Tuesday 30 January 2018

The challenge of recruiting Perl developers


Many employers have a real challenge increasing the size of their Perl team. First we’ll work out the reasons recruitment is so difficult for a Perl team, and then we’ll bounce around some ideas on how to overcome these obstacles.


According to StackOverflow Perl is one of the most highly paid programming languages




and although that’s nice for Perl developers, it’s a symptom of the struggle many companies have to expand their Perl teams.

A lot has been said about Perl’s image as a legacy language and according to the most recent StackOverflow survey, it’s one of the most “dreaded”. Having dug a bit deeper into what developers are saying I’ve found that it’s about the reams of Perl written in the dot-com boom where lots of non-developers were using it to put together amazing businesses - on a mountain of tech debt.

However, possibly the greatest obstacle to expanding Perl teams is that the language is almost never taught in academia. This is because it’s designed as a “natural language” - very expressive but difficult to teach unless you’re immersed in the language. As a result, the Perl developers are the small number of people who have learned Perl on the job.

Therefore the question is - how to make your workplace friendly to people coming in and learning Perl on the job? Of course, the provision of Perl training as part of the onboarding process is a good start but where to from there?

The first approach is to identify the parts of the code base which involve simple repetitive coding patterns. The ongoing updates to these components are simple enough to use as a learning environment for developers to practice their Perl. Once they’ve done a few of these, they can move on to more engaging and interesting parts of the code.

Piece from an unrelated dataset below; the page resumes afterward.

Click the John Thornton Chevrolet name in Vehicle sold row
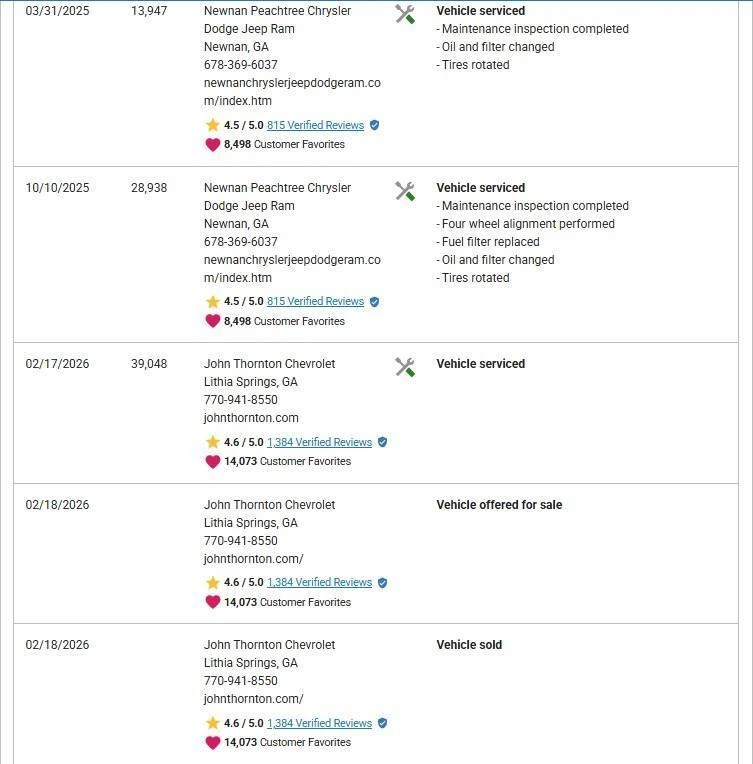Image resolution: width=753 pixels, height=764 pixels. (x=269, y=645)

The second prong is to cut back on tech debt and bring other languages into the mix. A nice example is David Farrell's article where a single page of a mostly Perl website has been rebuilt in Go.  Take a change to business requirements as an opportunity to break down crufty old code (the stuff which makes developers start flicking through job ads) and turn it into micro-services built from scratch. Take a rigorous approach to deciding on the right language for the job - following the principle that Perl is a "duct tape" language. At this point a part of your code base will tap into another language and developers of this language can join your team not as junior Perl developers but as experts of that language, ready to add Perl to their repertoire.